# p1182, p1183 - Codes after Header isntall with sim. What to do? HELP!



## mvrk10256 (Nov 5, 2009)

so i did a complete header install, and simmed the post cats properly. That night i was driving on the highway and coasted in neutral after i exited (about 2 am completely empty road). My CEL light comes on, I am like . I chekc the codes and it seems the sim is ok since I get the fallowing codes. What does that even mean? the car runs great, pulls hard, drove home just fine from that point.



P1182 O2 Sensor(Bank 1 Sensor 2) Open Circuit During Coast Down Fuel Cut-off
P1183 O2 Sensor(Bank 2 Sensor 2) Open Circuit During Coast Down Fuel Cut-off

These refer to the simmed post cat o2 sensors right? they were relocated to the drug bin so they cant be sensing anything. 

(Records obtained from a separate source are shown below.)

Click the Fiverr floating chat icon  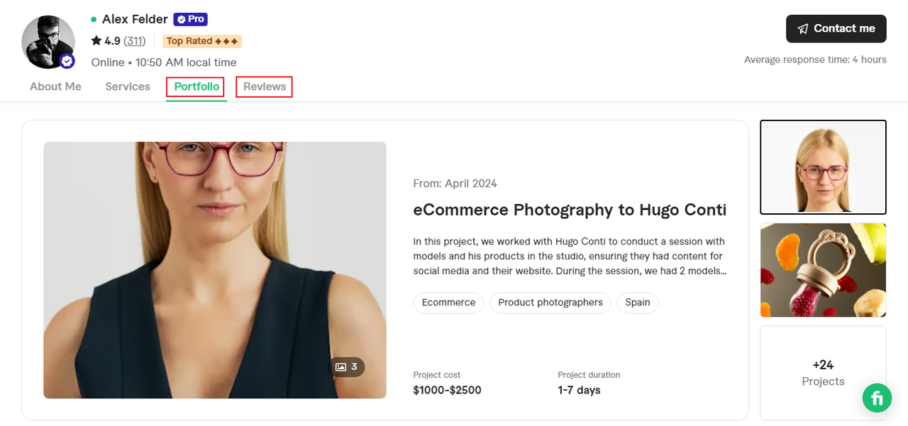[877, 398]
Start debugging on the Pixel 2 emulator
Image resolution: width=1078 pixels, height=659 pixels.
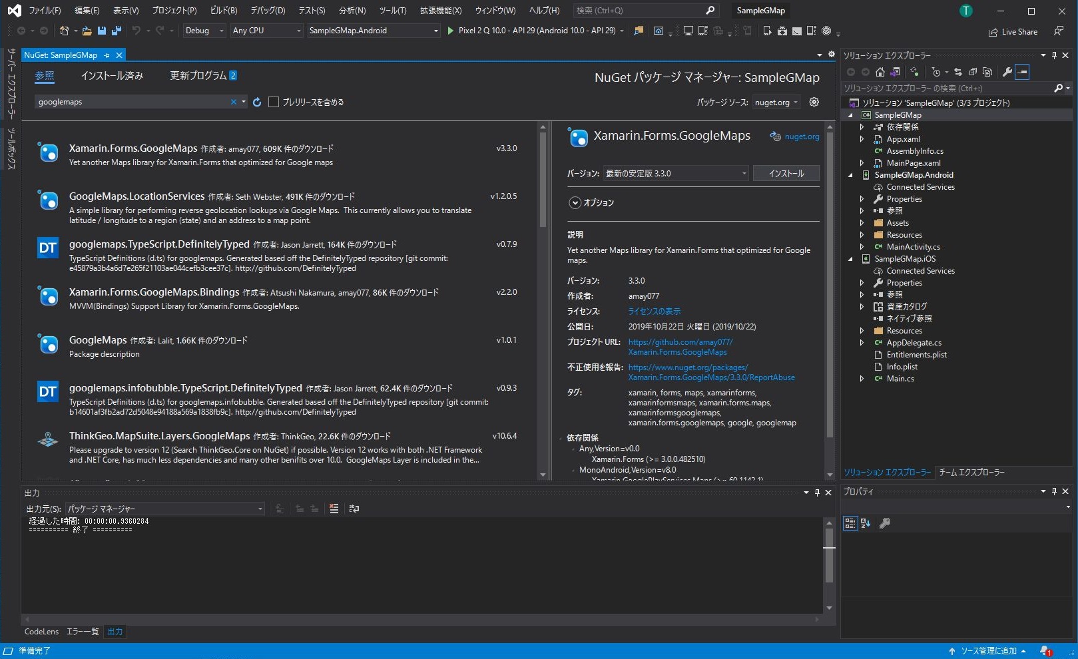click(451, 31)
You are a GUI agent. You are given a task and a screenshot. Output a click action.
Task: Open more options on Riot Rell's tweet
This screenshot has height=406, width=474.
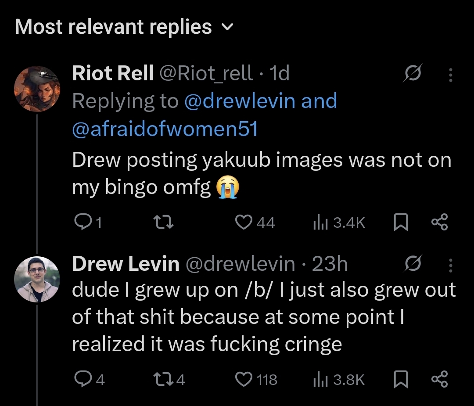point(450,75)
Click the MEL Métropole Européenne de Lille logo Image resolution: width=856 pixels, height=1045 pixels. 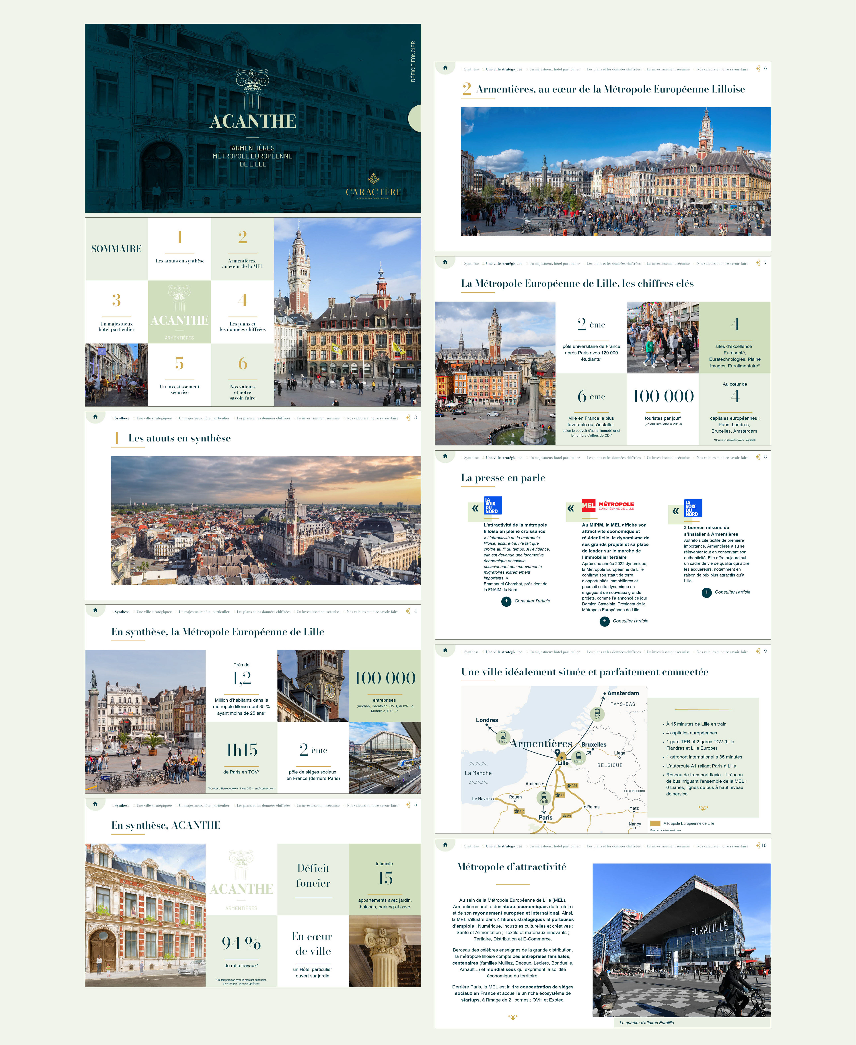[607, 505]
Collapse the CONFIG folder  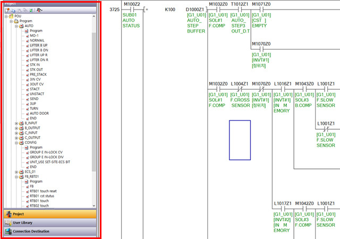click(x=16, y=142)
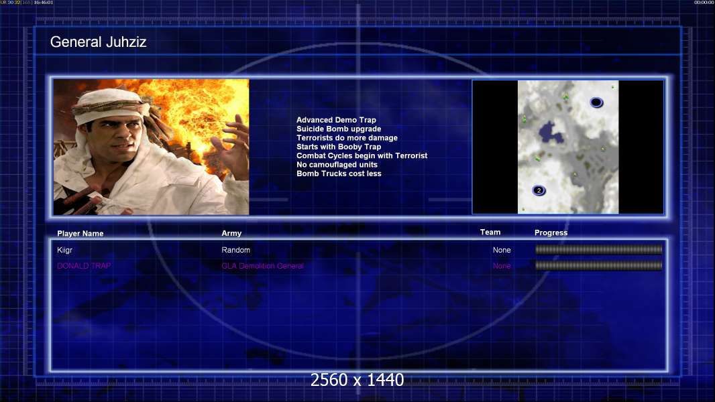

What is this? how do i fix this? give me a good solution and I will add it to my everything you need to know about headers thread.


Thanks guys


----------



## mvrk10256 (Nov 5, 2009)

morning :bump:


----------



## mvrk10256 (Nov 5, 2009)

bump


----------



## mvrk10256 (Nov 5, 2009)

comeon guys there has to be someone who can help me.


----------